Son travail sur les tortues d’Afrique lui vaut deux prestigieuses bourses : Déclic jeune de la Fondation de France et la Bourse de la vocation de la Fondation Marcel Bleustein-Blanchet.

Le Toulousain ne s’arrête pas là. L’idée de construire un refuge de tortues fait son chemin. En 2006, il crée l’association du Refuge des Tortues avec des amis, puis il ouvre un centre d’accueil. Le refuge reçoit aujourd’hui des animaux confiés par les autorités (direction départementale de la protection des animaux, Office français de la biodiversité, école vétérinaire…). Il entretient des liens étroits avec d’autres refuges en participant au maintien de la biodiversité.
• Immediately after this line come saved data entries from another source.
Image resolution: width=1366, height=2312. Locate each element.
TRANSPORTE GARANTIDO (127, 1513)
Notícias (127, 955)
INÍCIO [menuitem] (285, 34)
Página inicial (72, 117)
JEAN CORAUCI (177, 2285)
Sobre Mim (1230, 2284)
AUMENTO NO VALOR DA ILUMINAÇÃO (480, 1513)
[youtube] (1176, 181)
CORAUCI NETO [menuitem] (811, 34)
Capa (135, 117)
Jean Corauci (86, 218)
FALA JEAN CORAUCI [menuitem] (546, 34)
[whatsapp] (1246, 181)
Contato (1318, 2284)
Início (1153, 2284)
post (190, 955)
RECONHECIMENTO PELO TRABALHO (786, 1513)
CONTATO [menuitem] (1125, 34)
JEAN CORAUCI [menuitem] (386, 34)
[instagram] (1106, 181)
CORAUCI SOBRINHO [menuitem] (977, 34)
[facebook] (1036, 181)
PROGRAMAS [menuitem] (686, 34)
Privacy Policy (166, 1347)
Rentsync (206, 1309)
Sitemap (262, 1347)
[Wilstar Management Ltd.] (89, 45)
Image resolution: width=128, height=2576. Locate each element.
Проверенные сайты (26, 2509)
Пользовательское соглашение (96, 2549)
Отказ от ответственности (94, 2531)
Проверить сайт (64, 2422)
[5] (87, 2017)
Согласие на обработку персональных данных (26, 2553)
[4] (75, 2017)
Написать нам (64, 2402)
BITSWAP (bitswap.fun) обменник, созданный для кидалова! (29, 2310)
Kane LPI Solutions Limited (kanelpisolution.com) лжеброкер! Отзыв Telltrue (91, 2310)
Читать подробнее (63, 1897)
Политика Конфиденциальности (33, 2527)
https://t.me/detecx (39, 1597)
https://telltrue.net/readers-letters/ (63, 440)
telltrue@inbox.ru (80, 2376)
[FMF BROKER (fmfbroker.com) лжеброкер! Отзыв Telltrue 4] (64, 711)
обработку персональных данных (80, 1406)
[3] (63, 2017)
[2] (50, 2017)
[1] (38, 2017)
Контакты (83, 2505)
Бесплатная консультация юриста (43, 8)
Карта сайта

Jérôme Maran n’a pas une minute à lui, il réalise des documentaires animaliers avec un vidéaste naturaliste, Frédéric Lavail, sur les tortues de Sardaigne, de Slovénie, de Grèce… Il organise des conférences auprès de naturalistes, mais aussi dans les écoles, les entreprises. Il écrit beaucoup, il vient de publier « une clé de détermination des tortues » avec Thierry Fretey. Un cinquième ouvrage est en préparation, il racontera l’histoire du refuge. « C’est une façon de remercier ceux qui m’ont soutenu tout au long de cette belle aventure, parfois semée d’embûches. » Le quinqua travaille aussi sur l’écriture d’une encyclopédie dédiée aux tortues du monde.

De nouveaux projets

Le refuge, qui accueille beaucoup de scolaires, a grandi. Il doit faire face à de nouveaux défis.

On héberge des tortues serpentine, une espèce envahissante. Elles sont achetées par des particuliers, puis abandonnées dans la nature. Elles sont dangereuses pour la biodiversité. Nous avons besoin d’argent pour construire une zone où les abriter. Notre souhait est, en effet, de faire de ce refuge un outil pédagogique exemplaire. »

Le passionné n’a pas fini de rêver, loin de là. Il aimerait aller voir les tortues des Seychelles, des Galápagos, se baigner dans les rivières en Amérique du Sud et côtoyer d’inoffensifs caïmans. Il envisage de créer une fondation et un musée de la tortue, doté d’un fond de documentation exceptionnel à disposition des étudiants et des chercheurs.
Jérôme Maran est devenu, au fil des années, une véritable encyclopédie vivante, un expert des tortues. Mais, il reste humble : « Je suis comme les papillons de nuit, je reste discret, je n’ai pas besoin de paillettes, je me méfie de la lumière », conclut-il.